> PROBLEM REQUIREMENTS: Reproduce the lines of the data starting at the line containing "Task: Click the Message chasing icon" and ending at the line containing "tap(156, 212)", both included.

Stored data entries
________________________________________

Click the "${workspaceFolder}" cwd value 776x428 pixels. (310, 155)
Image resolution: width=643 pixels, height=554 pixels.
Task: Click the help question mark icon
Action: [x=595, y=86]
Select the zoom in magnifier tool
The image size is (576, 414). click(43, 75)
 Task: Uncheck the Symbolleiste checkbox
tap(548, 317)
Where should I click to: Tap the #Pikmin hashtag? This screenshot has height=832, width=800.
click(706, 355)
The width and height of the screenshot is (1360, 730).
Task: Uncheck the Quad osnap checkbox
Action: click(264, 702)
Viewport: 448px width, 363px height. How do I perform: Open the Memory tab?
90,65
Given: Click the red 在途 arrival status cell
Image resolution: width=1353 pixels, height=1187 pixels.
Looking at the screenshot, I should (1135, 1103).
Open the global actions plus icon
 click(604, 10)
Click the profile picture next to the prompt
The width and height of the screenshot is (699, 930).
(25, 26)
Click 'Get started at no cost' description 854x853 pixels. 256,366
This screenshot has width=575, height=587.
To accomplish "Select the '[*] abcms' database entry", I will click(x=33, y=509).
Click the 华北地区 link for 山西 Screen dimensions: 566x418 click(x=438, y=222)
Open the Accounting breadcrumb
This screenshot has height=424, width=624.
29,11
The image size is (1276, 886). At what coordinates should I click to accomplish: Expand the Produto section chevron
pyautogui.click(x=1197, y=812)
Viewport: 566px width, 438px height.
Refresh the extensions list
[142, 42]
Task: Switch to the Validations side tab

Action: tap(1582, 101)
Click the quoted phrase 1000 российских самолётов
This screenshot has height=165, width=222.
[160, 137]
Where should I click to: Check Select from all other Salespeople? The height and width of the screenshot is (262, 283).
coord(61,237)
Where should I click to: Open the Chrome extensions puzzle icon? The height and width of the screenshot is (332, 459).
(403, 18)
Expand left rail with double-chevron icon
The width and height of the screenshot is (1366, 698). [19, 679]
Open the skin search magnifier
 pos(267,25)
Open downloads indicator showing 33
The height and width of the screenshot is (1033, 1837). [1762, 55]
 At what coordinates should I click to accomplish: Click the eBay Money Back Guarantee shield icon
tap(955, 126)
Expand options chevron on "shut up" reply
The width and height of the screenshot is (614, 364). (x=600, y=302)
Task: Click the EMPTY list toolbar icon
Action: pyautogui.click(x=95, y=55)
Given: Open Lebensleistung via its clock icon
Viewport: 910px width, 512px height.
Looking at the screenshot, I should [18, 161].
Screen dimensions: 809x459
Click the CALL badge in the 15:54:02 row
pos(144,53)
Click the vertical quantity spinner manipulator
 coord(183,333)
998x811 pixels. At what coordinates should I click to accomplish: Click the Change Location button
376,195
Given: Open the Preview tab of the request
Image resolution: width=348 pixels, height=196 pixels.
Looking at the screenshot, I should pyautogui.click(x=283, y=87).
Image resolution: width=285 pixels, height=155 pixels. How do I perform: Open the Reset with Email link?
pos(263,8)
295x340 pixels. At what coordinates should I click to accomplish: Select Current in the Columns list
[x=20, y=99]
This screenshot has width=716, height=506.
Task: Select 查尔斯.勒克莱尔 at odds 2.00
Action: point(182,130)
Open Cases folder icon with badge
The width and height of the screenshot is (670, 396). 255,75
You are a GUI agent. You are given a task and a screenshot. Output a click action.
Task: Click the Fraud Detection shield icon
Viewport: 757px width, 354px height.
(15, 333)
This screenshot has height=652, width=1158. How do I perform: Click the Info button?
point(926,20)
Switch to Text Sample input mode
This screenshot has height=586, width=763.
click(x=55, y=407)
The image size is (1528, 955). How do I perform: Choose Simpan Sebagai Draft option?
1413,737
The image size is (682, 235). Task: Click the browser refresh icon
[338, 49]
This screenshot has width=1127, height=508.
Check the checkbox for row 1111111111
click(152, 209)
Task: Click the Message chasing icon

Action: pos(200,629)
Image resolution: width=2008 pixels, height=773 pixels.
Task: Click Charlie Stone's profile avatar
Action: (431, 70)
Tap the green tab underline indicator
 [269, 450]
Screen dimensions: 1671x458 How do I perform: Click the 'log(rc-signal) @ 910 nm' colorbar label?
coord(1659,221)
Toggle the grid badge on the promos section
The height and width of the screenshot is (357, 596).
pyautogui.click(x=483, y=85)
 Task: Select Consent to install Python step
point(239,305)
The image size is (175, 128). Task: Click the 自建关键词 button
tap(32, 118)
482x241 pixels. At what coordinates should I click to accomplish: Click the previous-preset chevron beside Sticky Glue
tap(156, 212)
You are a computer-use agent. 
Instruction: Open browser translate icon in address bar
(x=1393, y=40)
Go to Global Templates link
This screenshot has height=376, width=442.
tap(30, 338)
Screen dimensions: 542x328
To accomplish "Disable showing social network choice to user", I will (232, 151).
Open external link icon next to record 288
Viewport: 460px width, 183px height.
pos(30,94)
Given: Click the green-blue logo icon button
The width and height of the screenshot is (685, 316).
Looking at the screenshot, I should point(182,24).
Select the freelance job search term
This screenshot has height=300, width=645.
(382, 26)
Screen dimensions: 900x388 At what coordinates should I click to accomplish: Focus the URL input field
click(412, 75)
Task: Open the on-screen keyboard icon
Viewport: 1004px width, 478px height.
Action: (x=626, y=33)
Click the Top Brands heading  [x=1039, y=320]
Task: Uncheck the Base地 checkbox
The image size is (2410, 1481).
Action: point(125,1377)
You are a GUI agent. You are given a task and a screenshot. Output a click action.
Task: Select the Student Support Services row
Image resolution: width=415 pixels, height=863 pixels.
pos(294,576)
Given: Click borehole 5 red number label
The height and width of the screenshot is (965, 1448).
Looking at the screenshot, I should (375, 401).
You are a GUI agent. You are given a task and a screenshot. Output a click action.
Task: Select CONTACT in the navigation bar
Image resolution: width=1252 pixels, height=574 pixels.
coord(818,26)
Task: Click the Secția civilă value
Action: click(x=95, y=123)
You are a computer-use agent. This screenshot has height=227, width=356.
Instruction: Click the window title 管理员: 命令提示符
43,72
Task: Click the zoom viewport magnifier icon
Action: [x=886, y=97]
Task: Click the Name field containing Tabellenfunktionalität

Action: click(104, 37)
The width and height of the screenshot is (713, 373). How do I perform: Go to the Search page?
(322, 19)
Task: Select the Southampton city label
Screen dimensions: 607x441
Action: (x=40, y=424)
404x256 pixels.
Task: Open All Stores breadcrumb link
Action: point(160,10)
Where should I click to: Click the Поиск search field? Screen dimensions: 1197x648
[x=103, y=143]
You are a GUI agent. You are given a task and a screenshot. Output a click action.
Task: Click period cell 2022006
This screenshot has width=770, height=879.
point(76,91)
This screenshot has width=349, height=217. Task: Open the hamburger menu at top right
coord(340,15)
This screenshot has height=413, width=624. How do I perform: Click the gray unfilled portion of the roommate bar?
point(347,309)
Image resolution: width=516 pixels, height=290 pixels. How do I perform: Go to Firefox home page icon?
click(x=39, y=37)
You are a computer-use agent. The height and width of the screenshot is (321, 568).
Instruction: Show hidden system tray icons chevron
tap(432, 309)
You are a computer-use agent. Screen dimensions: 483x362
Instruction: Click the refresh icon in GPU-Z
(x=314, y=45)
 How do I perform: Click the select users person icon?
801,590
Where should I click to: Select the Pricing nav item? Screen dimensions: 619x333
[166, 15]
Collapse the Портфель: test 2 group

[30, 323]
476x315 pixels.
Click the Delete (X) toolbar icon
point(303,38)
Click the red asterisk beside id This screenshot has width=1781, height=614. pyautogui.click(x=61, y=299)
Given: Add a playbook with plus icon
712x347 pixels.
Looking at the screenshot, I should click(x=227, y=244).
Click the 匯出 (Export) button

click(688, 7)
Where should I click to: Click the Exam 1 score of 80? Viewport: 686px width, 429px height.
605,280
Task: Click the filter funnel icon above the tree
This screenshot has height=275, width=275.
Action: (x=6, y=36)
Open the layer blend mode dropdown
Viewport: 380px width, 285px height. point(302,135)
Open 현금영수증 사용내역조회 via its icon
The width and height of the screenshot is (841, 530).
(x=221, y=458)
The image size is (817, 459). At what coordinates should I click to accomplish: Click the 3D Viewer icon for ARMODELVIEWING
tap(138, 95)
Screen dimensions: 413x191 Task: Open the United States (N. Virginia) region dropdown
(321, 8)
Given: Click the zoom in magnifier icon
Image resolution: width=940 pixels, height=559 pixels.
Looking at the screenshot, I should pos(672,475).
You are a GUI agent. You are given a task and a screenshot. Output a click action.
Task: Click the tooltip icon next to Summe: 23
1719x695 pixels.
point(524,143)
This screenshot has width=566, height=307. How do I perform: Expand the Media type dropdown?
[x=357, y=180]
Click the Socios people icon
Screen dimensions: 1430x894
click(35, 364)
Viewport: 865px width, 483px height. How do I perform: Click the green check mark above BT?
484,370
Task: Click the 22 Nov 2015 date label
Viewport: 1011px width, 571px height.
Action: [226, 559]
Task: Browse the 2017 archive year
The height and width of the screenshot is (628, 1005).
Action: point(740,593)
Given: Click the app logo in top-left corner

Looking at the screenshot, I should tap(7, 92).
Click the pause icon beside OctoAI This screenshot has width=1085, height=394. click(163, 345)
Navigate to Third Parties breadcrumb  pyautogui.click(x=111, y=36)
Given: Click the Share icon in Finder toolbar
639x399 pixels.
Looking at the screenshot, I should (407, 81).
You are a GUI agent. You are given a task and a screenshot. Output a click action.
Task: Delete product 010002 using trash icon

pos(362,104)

________________________________________

> TASK RESPONSE:
Task: Click the Message chasing icon

Action: pos(200,629)
Image resolution: width=2008 pixels, height=773 pixels.
Task: Click Charlie Stone's profile avatar
Action: (431, 70)
Tap the green tab underline indicator
 [269, 450]
Screen dimensions: 1671x458 How do I perform: Click the 'log(rc-signal) @ 910 nm' colorbar label?
coord(1659,221)
Toggle the grid badge on the promos section
The height and width of the screenshot is (357, 596).
pyautogui.click(x=483, y=85)
 Task: Select Consent to install Python step
point(239,305)
The image size is (175, 128). Task: Click the 自建关键词 button
tap(32, 118)
482x241 pixels. At what coordinates should I click to accomplish: Click the previous-preset chevron beside Sticky Glue
tap(156, 212)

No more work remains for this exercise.